Screenshot grounding data:
BEGIN
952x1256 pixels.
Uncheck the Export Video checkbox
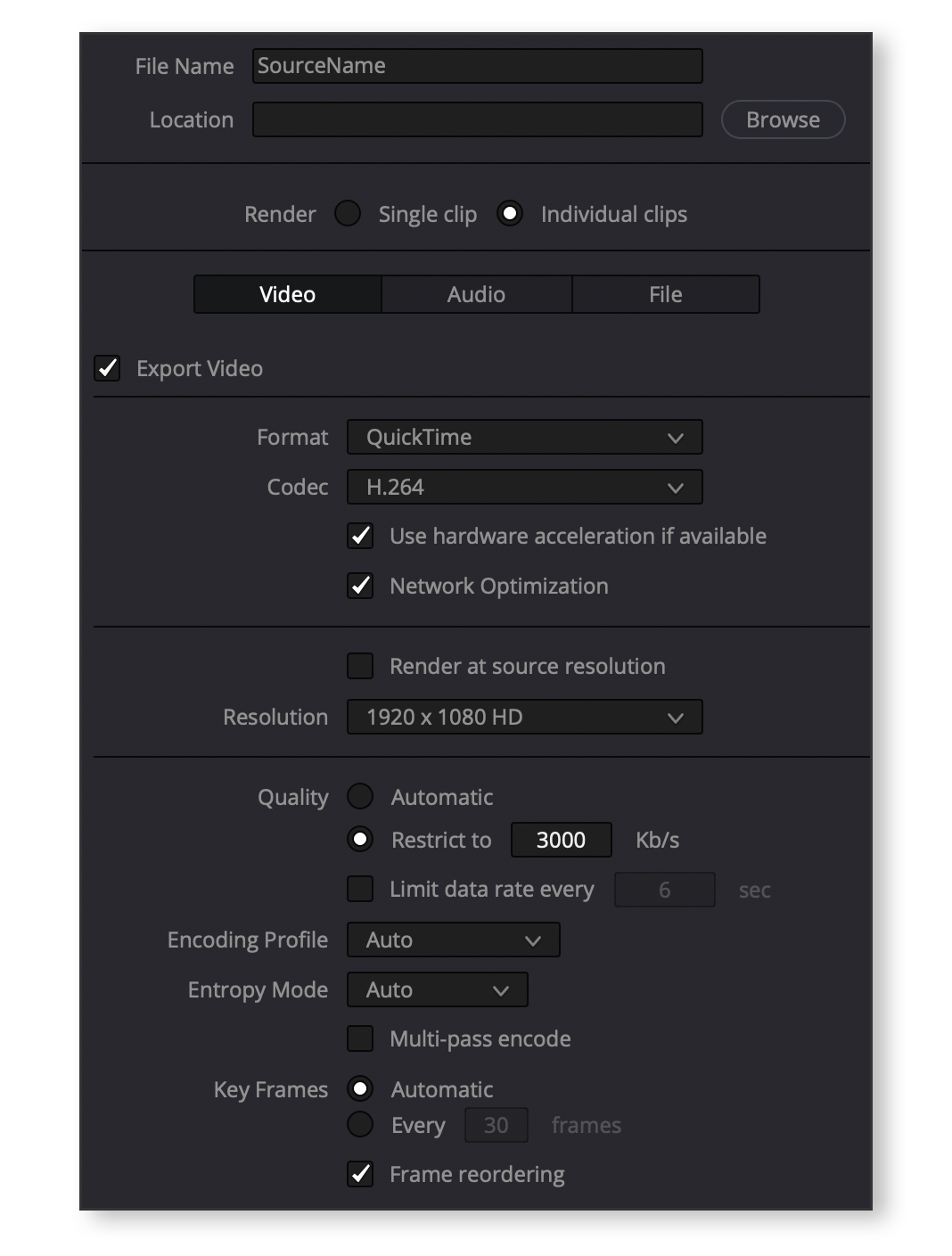[108, 368]
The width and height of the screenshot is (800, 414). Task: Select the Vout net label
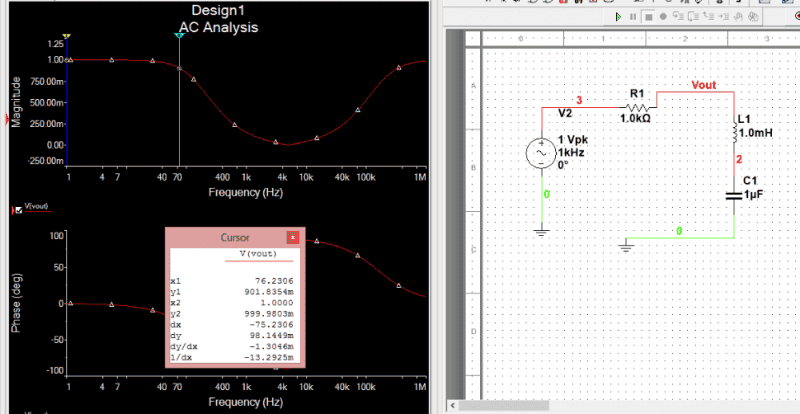(704, 87)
END
Repeat all the records above exactly, leaving out any pictures.

952x1256 pixels.
Uncheck the Export Video checkbox
[108, 368]
The width and height of the screenshot is (800, 414). Task: Select the Vout net label
(704, 87)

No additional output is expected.